OBJETIVO 1
En el fragmento de página, ¿de qué material y color es la butaca en la que se sienta el personaje?

┌─ FRAGMENTO DE PÁGINA

El asunto del cuento. Bueno, como ya han visto, la historia es sencilla. Hay un personaje central, innominado, que indudablemente goza de una buena posición, pues se desplaza a su finca, tras haber ventilado unos negocios, dispuesto a zambullirse de nuevo en la novela ya comenzada. Y tiene mayordomo. El ambiente, de hecho, es de muchos relatos de Borges o Bioy que se desarrollan en estancias. Uno tenderá a colocarlo mentalmente más en los cincuenta que en los sesenta. Imposible el identificarse ya con ese propietario, no sé si cabe que exista ya más que como estereotipo. Nosotros somos urbanitas del siglo XXI. Detalles sin importancia, porque al final todo ese preámbulo sólo sirve para enunciar mínimamente la escenografía. El personaje, solo, se sienta, de espaldas a la puerta, en la que podemos pensar que es su butaca predilecta, de muy característico terciopelo verde, y se sumerge sin dificultad en las peripecias del texto que, por lo poco que nos cuentan, incluye una más o menos turbia trama de adulterio que conduce a un crimen.

 

9.

¿Cuál es el juego, dónde está el truco? Como en muchas otras ocasiones, Cortázar, nos dice mira al pajarito mientras sus ágiles dedos escamotean el naipe o producen la paloma que echará a volar de la chistera. El truco es la perfecta disolución de fronteras entre lo que se nos cuenta (no se olvide que se trata de un cuento, pero dentro de un rato subiremos también ese peldaño) sobre las circunstancias personales del personaje-que-lee y lo que se nos cuenta (es decir, lo que ese libro inventado por Cortázar cuenta) sobre lo que les ocurre a los personajes de la historia. El juego es la desaparición de los pespuntes, para pergeñar una inverosímil continuidad. De los parques, claro, pero luego vamos con eso. Sí, porque mientras el personaje lee nosotros estamos leyendo con él, y por lo tanto nos estamos metiendo en la historia igual que él. Sin hacer violencia, sin optar por burdas o grandilocuentes estratagemas de la avant-garde, Cortázar recurre al ABC de la mise-en-abyme, ya definido, por lo menos, desde los tiempos del Quijote. Hablar en un texto de otros textos, en un libro colocar otro libro.

 

10.

└─
┌─ DATOS PROPORCIONADOS

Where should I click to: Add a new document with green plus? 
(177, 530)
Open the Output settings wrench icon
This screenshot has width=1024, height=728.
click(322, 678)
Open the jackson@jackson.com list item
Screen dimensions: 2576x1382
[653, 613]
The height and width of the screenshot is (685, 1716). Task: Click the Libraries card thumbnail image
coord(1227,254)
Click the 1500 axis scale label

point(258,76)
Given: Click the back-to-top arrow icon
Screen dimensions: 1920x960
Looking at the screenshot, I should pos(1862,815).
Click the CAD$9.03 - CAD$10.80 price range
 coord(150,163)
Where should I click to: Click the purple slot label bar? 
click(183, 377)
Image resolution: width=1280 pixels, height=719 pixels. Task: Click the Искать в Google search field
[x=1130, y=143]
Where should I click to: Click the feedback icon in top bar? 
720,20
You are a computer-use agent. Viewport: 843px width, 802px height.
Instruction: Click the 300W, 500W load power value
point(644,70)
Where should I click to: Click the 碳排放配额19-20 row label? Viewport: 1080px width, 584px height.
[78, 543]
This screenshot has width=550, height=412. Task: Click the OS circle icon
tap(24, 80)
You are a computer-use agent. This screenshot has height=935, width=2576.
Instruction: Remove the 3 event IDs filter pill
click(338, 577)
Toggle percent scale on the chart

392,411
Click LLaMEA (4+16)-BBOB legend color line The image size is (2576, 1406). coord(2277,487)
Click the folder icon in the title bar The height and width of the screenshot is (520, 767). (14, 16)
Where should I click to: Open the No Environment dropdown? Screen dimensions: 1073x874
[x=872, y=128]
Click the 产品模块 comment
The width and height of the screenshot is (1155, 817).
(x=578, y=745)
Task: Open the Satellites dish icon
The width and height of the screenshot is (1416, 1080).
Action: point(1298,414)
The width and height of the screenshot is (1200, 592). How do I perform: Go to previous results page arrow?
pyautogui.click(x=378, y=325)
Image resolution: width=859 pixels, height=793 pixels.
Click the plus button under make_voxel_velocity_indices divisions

└─

OBJETIVO 2
Transcriba literalmente las filas situadas entre la que contiene "Where should I click to: Click the feedback" y la que contiene "tap(24, 80)", ambas incluidas.

SALIDA COMPLETA 1
Es de terciopelo verde.

SALIDA COMPLETA 2
Where should I click to: Click the feedback icon in top bar? 
720,20
You are a computer-use agent. Viewport: 843px width, 802px height.
Instruction: Click the 300W, 500W load power value
point(644,70)
Where should I click to: Click the 碳排放配额19-20 row label? Viewport: 1080px width, 584px height.
[78, 543]
This screenshot has width=550, height=412. Task: Click the OS circle icon
tap(24, 80)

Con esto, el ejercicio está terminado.